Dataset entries
- - -
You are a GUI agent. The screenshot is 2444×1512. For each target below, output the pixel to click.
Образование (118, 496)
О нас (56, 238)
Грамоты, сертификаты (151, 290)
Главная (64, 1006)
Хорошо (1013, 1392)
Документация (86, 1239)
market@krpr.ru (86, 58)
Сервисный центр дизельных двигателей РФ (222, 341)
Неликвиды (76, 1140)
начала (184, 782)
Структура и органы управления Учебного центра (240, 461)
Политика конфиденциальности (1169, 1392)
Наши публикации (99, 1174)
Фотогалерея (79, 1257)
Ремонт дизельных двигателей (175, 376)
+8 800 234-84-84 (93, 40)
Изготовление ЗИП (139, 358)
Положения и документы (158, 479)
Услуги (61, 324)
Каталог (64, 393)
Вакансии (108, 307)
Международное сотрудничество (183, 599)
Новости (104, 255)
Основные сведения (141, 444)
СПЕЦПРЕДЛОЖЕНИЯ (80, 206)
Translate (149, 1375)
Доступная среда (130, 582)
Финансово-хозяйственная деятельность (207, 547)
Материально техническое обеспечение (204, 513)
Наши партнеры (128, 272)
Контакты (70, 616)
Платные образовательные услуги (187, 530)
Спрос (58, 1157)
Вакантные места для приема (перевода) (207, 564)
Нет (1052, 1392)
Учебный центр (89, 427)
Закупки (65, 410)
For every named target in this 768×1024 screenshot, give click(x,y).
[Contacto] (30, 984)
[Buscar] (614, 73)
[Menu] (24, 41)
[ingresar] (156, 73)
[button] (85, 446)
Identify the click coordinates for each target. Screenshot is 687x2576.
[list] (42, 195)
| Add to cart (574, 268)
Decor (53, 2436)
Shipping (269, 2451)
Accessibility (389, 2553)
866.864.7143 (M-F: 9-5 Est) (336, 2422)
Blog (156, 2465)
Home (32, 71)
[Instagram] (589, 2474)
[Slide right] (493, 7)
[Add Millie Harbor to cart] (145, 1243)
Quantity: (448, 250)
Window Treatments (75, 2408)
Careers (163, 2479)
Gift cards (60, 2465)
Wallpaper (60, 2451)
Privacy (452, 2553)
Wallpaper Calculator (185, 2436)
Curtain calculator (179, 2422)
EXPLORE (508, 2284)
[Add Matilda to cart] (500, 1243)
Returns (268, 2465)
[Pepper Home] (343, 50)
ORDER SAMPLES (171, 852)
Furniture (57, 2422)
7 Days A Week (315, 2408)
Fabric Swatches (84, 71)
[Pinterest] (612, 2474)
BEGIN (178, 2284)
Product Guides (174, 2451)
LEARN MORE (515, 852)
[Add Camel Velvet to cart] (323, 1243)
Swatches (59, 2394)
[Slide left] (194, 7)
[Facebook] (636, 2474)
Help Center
- - -
WHAT IS EXPECTED: Only the lines from the one that contains "Quantity: (448, 250)" to the end of the data should be output, exactly as they appear.

EXERCISE SOLUTION:
Quantity: (448, 250)
Window Treatments (75, 2408)
Careers (163, 2479)
Gift cards (60, 2465)
Wallpaper (60, 2451)
Privacy (452, 2553)
Wallpaper Calculator (185, 2436)
Curtain calculator (179, 2422)
EXPLORE (508, 2284)
[Add Matilda to cart] (500, 1243)
Returns (268, 2465)
[Pepper Home] (343, 50)
ORDER SAMPLES (171, 852)
Furniture (57, 2422)
7 Days A Week (315, 2408)
Fabric Swatches (84, 71)
[Pinterest] (612, 2474)
BEGIN (178, 2284)
Product Guides (174, 2451)
LEARN MORE (515, 852)
[Add Camel Velvet to cart] (323, 1243)
Swatches (59, 2394)
[Slide left] (194, 7)
[Facebook] (636, 2474)
Help Center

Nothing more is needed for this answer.